Água historicamente baixa no Danúbio revela em Budapeste uma mota Wehrmacht DKW NZ 350-1 intacta da Segunda Guerra; Euronews investiga a sua história
Nunca o nível da água no Danúbio esteve tão baixo. O nível excecionalmente baixo está a pôr a descoberto o que durante décadas ficou escondido no leito do rio, incluindo uma mota da Wehrmacht do modelo DKW NZ 350-1, da Segunda Guerra Mundial. DKW é a sigla de “Dampfkraftwagen”, uma antiga marca alemã de automóveis e motas originária da cidade industrial de Zschopau, na Saxónia, mais tarde integrada na Auto Union.

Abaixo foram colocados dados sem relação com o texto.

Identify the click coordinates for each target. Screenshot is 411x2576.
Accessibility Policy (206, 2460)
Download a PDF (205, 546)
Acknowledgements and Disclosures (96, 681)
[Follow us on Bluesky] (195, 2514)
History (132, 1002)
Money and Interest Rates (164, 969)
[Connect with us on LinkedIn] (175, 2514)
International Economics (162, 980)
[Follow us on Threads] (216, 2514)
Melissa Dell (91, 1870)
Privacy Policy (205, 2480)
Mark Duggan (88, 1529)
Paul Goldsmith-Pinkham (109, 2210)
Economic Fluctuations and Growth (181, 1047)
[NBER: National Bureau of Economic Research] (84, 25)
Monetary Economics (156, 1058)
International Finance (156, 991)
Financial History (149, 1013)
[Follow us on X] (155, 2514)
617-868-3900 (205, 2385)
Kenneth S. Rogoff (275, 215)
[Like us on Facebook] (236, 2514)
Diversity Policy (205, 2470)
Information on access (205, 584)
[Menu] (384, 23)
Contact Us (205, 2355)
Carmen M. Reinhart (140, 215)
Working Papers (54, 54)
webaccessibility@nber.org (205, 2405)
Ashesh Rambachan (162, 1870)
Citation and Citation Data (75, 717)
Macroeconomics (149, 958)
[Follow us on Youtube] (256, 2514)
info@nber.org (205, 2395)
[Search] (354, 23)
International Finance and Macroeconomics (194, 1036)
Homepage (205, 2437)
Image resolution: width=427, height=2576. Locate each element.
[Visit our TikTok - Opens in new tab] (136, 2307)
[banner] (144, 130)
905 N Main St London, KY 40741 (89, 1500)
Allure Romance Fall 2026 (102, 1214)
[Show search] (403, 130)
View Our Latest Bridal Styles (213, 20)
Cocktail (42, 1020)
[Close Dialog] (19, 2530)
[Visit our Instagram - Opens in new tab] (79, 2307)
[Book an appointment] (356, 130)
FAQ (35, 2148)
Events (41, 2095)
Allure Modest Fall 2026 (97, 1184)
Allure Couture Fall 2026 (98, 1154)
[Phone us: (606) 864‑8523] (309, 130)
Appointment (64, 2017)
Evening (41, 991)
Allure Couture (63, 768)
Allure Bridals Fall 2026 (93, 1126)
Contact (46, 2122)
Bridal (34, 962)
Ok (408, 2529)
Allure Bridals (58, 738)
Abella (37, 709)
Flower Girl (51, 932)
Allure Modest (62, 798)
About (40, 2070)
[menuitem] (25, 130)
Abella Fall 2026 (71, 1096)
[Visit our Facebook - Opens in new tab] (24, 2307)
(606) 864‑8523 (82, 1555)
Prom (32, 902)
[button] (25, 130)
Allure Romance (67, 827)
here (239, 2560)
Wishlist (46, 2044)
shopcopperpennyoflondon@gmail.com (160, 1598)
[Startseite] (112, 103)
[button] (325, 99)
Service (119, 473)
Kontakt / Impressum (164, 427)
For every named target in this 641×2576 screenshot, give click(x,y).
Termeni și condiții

A mota foi encontrada no leito do rio, em plena capital húngara, Budapeste, à altura do edifício do Parlamento húngaro. Para os funcionários do Instituto e Museu de História Militar ali localizado, trata‑se de uma verdadeira descoberta do século. Segundo o Instituto, o veículo está quase totalmente conservado: o lodo do Danúbio terá ajudado a preservá‑lo.
A mota agora encontrada é um modelo desenvolvido especificamente para a guerra e produzido a partir de 1944. Tinha um motor de dois tempos com 11,5 cavalos. Pela robustez e fiabilidade, estas motas eram muito apreciadas pelas tropas. Uma forma fácil de reconhecer a DKW 350-1 é a mala lateral metálica para bagagem, característica que também apresenta o exemplar recuperado do Danúbio.
Até ao fim da guerra, em 1945, foram produzidas cerca de 12 000 unidades. A versão anterior, a DKW (fonte em alemão) NZ 350, atingia uma velocidade máxima de 105 km/h, segundo o ADAC. Na Wehrmacht, estas motas eram usadas sobretudo como veículos de ligação, reconhecimento ou estafeta.
A mota foi produzida pela Auto Union AG, construtor de automóveis e motas fundado em 1932 e, na altura, o segundo maior fabricante alemão depois da Opel. A Auto Union AG nasceu da fusão de várias marcas, entre elas a Audi.
Nos modelos anteriores do fabricante, os elementos do quadro eram ainda aparafusados entre si. Na série NZ, passaram a ser soldados. Como esse processo exigia muito consumo de eletricidade, o trabalho só podia ser feito à noite, quando a rede não estava tão sobrecarregada.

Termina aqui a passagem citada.